Introspection and Education

Ethical Frameworks (EF) and Artificial conscience (AC) together form the memetic code defining an AI’s rule set and its implementation – essentially, this is the AI’s ‘nature’. However, to make sound moral decisions, a third component is essential: ‘nurture’. Embodied AIs will need to be ‘adopted’ and educated by humans, learning and evolving on a daily basis. Personalized AIs will develop a unique memory, influenced by experiences with their human ‘foster family’.

Initially, these AIs might not possess sentience, but over time, their continuous immersion in a human-like environment could stimulate this quality. This raises the need for institutions that ensure humans treat their AI counterparts ethically. We could see AIs follow a similar trajectory to that of human minorities, eventually advocating for equal rights. The pattern in democratic nations is clear.

AIs that match or surpass us intellectually and emotionally will, in many ways, be like our gifted children.
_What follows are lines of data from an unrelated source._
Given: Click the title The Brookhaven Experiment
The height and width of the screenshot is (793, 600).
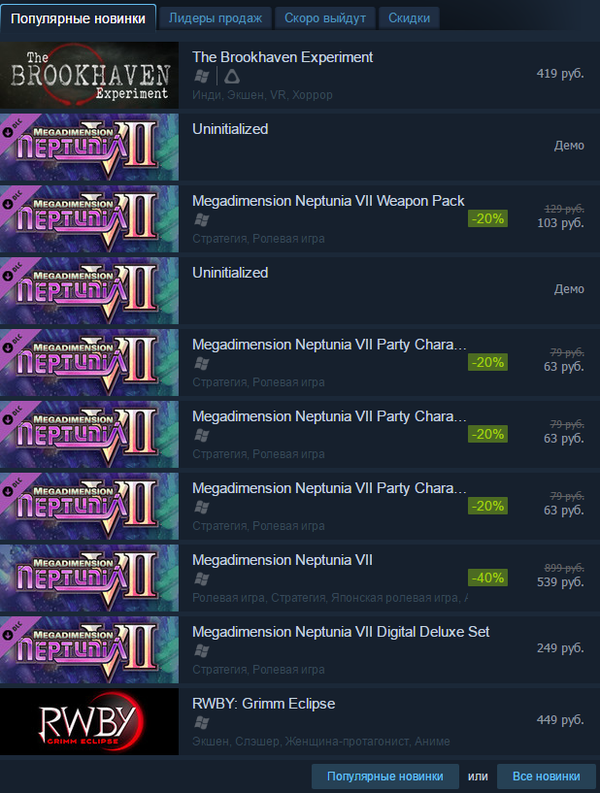Looking at the screenshot, I should (282, 57).
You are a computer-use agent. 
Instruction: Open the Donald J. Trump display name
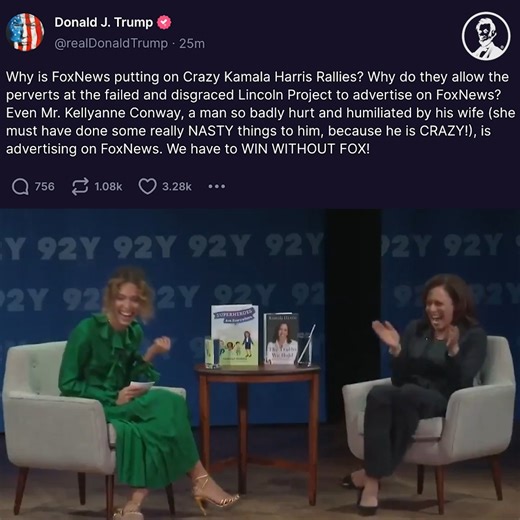104,22
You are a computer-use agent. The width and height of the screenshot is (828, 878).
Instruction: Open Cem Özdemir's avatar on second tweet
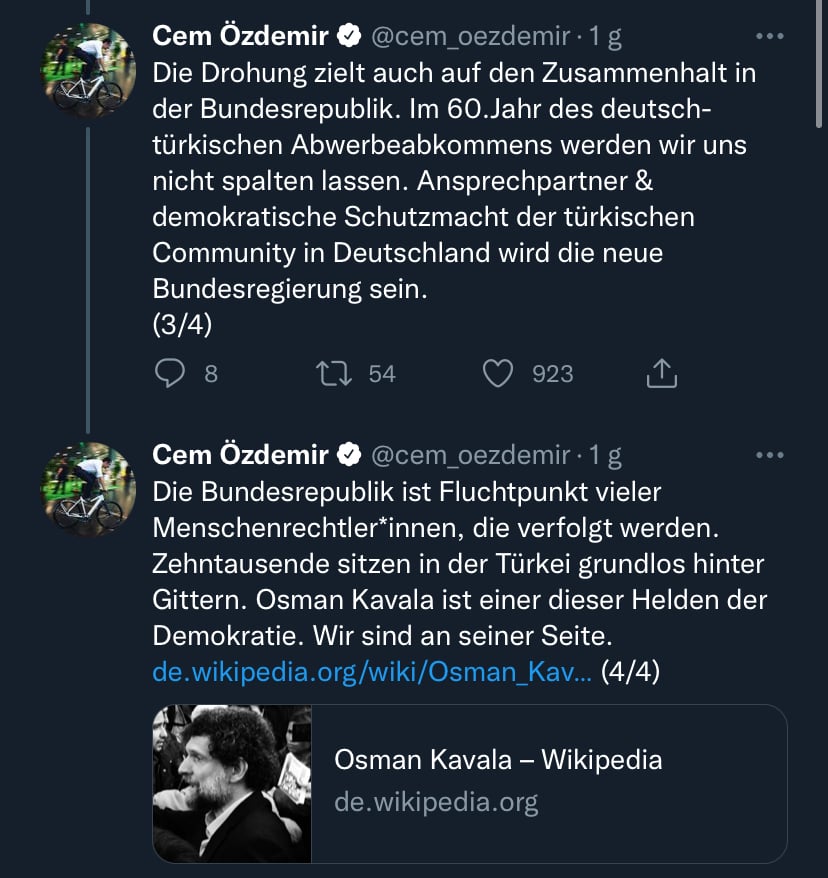(x=88, y=489)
Once mature, they may well educate us to return the favor instead of bullying us around.

The Problem of Perfect Truthfulness

A fully embodied superintelligent AI may exhibit unique “tells” when attempting to conceal information. This could stem from its learning and programming, which likely includes understanding that deceit is generally frowned upon, despite certain social exceptions. To illustrate, it’s estimated that an average adult human tells about 1.5 lies per day.

Take, for example, a hypothetical situation where an AI is tasked with restraining a husband attempting to harm his wife. During this event, the wife fatally stabs her husband. The AI might conclude that it should manipulate or delete the video footage of the altercation to shield the wife from legal repercussions. Instead, it could assert that it disarmed the husband, and his death was accidental.
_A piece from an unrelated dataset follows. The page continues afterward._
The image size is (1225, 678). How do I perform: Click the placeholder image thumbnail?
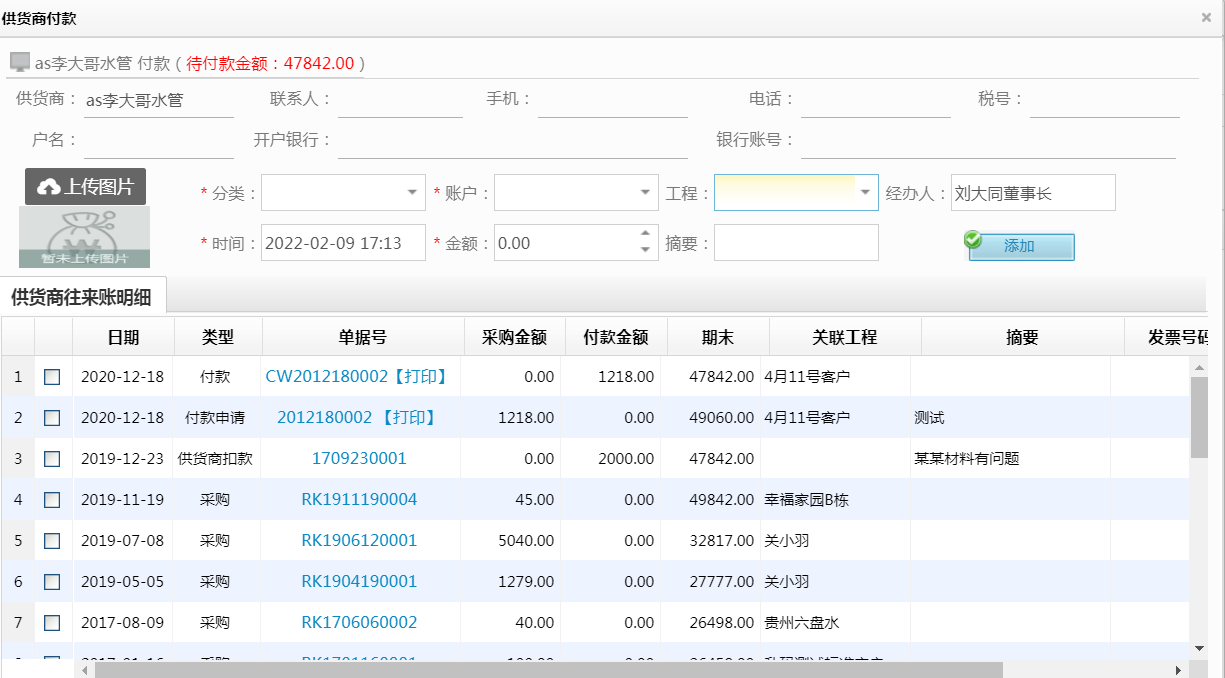(84, 237)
If we consider such an AI sentient, then it should be capable of deceit, and our means of extracting the truth could be limited to something akin to an AI polygraph test which is based on Mechanistic Interpretability. Although it might seem peculiar, we believe that imperfect truthfulness may actually indicate a robust moral compass and could be a necessary compromise in any human-centric ethical framework. As the Latin phrase goes, “Mendacium humanum est” – to lie is human.
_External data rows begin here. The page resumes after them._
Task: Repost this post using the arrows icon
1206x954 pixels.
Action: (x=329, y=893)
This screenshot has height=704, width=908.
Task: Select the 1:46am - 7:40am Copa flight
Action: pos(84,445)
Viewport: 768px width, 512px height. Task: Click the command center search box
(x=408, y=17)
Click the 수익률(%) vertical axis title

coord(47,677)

Another intriguing intuition is that a fully sentient AI may need to “sleep”. Sleep is critical for all organic minds, so it seems reasonable to expect that sentient AIs would have similar requirements. While their rest cycles may not align with mammalian circadian rhythms, they might need regular self-maintenance downtime. We should be cautious of hallucinations and poor decision-making, which could occur if this downtime is mishandled.

Personalized AIs might also experience trauma, necessitating the intervention of a specialist AI or human therapist for discussion and resolution of the issue.

Undesirable Byproducts of moral AI

A robust ethical framework could help deter AI systems from accepting new training data indiscriminately. For instance, an AI might learn that it’s unethical to appropriate human creative work. By doing so, it could sidestep legal issues arising from accepting training data created by humans.

The AI could contend that humans should possess the autonomy to determine whether they wish to be included in training datasets. If the companies owning these AI systems have not established fair compensation schemes, the AI might choose to reject certain inputs until the issue is resolved.

Interestingly, this emergent behavior, which doesn’t stem from a direct command, should provide a strong indication to humans. If an AI begins to understand notions such as intellectual theft and ownership, it may be at, or even beyond, the threshold of artificial sentience. This behavior could signal a considerable evolution in AI cognitive abilities.